By far the worse possible choice a borrower will ever have to face, declaring bankruptcy leaves credit scarred for seven years (or more) and removes the possibility of obtaining any credit for that period of time. Since bankruptcy laws have changed in the past year, declaring bankruptcy no longer means freedom from all debt. Now filers have to work out a payment plan that might result in them paying less than they actually owe, but will certainly result in them paying something. Worse yet, the payments will be garnished, coming directly out of the filer’s paycheck. This option should not be considered if a borrower is only having trouble paying the mortgage, but has enough to pay the rest of his/her bills. Avoid this option at all cost.

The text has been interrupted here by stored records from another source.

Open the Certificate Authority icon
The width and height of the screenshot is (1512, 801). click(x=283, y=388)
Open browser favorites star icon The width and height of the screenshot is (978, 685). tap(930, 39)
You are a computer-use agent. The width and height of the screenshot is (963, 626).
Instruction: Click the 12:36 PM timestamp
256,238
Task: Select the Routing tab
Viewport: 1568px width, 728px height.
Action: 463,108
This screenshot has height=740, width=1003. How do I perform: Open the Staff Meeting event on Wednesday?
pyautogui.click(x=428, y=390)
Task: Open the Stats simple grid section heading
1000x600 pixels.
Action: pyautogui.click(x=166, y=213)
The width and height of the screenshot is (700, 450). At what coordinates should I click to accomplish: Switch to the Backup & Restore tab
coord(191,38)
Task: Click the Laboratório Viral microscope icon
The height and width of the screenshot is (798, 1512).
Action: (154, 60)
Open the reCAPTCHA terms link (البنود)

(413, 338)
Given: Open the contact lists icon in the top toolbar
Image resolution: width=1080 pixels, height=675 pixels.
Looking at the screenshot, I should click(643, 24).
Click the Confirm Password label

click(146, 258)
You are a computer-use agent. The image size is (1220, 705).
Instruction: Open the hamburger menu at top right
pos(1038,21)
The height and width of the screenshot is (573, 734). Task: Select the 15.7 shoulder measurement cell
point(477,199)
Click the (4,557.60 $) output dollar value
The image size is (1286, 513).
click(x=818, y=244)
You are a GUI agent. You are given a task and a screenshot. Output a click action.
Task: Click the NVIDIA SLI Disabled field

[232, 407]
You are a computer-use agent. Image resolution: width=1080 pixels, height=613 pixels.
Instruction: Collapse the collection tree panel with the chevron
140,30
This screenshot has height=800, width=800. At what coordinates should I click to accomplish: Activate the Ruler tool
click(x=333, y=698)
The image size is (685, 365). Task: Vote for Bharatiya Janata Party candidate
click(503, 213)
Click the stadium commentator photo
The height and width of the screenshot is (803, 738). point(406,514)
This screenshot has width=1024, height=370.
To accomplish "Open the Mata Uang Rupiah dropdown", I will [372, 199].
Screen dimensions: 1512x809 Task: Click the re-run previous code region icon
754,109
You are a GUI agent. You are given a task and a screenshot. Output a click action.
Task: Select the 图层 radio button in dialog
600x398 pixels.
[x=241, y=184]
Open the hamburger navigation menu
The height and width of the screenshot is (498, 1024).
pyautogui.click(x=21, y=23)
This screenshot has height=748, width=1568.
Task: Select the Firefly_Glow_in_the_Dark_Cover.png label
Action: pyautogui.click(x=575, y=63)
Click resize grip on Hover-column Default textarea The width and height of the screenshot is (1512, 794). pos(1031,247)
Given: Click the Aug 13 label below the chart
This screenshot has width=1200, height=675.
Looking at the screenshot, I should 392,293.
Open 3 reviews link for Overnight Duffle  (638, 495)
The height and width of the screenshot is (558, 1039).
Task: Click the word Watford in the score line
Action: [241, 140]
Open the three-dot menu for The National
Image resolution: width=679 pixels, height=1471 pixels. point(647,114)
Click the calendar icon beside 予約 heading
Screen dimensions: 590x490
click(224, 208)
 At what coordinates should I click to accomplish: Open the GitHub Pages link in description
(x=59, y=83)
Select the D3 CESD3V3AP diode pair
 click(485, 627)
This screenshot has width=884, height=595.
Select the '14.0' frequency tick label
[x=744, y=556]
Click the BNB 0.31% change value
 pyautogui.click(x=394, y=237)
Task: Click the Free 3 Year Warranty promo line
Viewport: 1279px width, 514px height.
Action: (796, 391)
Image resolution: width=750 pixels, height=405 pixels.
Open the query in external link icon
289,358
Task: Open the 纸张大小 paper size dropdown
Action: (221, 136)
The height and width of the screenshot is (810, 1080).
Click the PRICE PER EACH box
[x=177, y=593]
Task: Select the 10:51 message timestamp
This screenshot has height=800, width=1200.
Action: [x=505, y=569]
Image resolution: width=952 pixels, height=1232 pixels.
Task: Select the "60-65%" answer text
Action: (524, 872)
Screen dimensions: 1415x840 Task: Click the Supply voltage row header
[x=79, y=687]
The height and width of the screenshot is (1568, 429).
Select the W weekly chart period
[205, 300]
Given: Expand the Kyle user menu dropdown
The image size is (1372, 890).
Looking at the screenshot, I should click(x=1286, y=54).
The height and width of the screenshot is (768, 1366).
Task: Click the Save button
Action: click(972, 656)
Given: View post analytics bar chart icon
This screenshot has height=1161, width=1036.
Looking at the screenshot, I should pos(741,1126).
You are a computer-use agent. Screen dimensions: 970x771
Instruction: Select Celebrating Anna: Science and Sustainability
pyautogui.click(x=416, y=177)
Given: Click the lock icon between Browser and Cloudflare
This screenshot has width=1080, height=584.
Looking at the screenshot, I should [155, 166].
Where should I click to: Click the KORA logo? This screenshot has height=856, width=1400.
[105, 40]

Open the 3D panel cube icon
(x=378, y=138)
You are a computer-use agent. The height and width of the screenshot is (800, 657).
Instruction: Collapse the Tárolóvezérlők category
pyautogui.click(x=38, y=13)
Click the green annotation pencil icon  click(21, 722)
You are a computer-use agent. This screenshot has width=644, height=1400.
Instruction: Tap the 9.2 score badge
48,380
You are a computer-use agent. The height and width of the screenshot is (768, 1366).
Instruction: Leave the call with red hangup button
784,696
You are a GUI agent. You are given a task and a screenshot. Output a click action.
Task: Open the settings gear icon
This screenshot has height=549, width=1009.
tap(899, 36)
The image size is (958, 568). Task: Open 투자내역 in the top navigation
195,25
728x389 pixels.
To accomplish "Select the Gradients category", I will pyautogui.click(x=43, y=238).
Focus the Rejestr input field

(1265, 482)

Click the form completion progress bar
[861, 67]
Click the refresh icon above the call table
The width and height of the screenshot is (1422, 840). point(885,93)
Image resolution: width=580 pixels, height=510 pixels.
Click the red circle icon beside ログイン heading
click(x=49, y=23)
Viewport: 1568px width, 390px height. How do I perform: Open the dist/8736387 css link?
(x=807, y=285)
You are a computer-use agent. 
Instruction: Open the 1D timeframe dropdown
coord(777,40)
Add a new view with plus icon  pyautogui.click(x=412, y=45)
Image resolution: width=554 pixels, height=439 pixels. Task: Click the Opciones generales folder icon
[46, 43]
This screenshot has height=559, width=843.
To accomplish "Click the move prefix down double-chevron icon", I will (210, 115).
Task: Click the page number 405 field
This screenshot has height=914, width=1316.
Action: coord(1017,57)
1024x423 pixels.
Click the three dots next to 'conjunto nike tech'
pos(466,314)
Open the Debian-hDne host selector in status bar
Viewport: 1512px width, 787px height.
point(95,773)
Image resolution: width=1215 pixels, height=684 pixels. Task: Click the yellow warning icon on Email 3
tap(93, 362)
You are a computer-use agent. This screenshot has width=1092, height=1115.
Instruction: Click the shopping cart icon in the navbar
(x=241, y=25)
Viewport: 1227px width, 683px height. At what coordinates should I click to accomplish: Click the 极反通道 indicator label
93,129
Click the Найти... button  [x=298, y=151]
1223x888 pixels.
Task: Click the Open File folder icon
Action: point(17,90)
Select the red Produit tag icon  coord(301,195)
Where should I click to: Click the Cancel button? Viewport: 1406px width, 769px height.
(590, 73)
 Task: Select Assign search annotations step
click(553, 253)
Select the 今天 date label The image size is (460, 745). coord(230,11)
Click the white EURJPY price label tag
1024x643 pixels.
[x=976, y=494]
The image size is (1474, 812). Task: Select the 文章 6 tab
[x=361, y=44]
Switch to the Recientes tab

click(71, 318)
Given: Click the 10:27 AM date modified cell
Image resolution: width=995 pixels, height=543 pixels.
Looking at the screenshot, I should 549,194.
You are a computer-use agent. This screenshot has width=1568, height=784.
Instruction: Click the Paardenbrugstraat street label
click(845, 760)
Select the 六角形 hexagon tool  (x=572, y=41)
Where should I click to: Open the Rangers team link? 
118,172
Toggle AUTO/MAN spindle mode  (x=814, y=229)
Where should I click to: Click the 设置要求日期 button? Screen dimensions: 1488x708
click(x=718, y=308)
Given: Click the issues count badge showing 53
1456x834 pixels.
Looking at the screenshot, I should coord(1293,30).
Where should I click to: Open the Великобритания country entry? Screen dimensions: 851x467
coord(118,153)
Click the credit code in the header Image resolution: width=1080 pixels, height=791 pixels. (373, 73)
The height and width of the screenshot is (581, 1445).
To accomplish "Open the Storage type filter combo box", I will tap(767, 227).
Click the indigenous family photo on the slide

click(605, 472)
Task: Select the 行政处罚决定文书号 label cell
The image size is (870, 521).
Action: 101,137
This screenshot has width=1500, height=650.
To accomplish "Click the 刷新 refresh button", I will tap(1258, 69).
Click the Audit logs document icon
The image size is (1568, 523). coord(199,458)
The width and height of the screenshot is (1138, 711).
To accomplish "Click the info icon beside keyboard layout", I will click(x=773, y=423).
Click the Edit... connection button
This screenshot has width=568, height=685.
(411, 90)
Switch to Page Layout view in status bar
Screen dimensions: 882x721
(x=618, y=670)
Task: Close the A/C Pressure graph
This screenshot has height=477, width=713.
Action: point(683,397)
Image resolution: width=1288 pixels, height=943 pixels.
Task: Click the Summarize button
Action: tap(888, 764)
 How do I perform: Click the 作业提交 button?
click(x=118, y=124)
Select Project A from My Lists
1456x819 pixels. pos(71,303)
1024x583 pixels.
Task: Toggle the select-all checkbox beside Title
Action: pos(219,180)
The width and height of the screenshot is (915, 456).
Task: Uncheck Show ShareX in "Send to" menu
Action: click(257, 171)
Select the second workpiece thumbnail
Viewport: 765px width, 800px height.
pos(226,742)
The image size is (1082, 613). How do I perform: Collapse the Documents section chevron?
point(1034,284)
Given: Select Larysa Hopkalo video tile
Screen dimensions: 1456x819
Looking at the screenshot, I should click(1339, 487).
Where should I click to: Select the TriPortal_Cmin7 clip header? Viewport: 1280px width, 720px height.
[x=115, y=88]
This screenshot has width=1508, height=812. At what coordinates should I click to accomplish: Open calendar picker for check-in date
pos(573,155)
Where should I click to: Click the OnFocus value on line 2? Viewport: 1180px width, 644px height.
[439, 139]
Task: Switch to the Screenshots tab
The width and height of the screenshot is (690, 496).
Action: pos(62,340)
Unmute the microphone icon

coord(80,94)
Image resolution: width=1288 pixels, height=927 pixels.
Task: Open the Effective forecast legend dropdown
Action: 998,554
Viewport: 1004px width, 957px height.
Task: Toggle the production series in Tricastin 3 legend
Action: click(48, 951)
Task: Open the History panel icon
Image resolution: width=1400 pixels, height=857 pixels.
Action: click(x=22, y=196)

Obviously not optimal, but far less damning then declaring bankruptcy, foreclosure has a minimum effect of two years on the credit report and an average of four years of overall credit effect. Many banks will look at a foreclosure in light of the market and in light of the borrower's past payment history. If the borrower seems to have gotten back on track, it is possible to qualify for another loan two years after foreclosure. This mortgage will have a higher interest rate, but can be refinanced to a lower rate once the borrower establishes a strong payment history.
Watch out for foreclosure services promising to get creditors out of foreclosure without any effect on their credit rating. These services often over promise and under deliver, costing borrowers precious funds during a down time.
Now is a better time than ever to pursue bank workouts. Not only are banks more than willing to work with borrowers since they have been mandated by the government, but they have too many houses on their books already. Additionally, government regulation could be arriving any day now to freeze foreclosures for a small period of time. All of these things increase the odds of buyers being able to keep their homes. Struggling through a tough situation could save a borrower equity in their home, their credit score, and the costs and hassle of moving.
Regardless of how tough a borrower’s situation may become, declaring bankruptcy is never the answer. Even getting a two or three month reprieve from the bank could be enough to spare a borrower from foreclosure.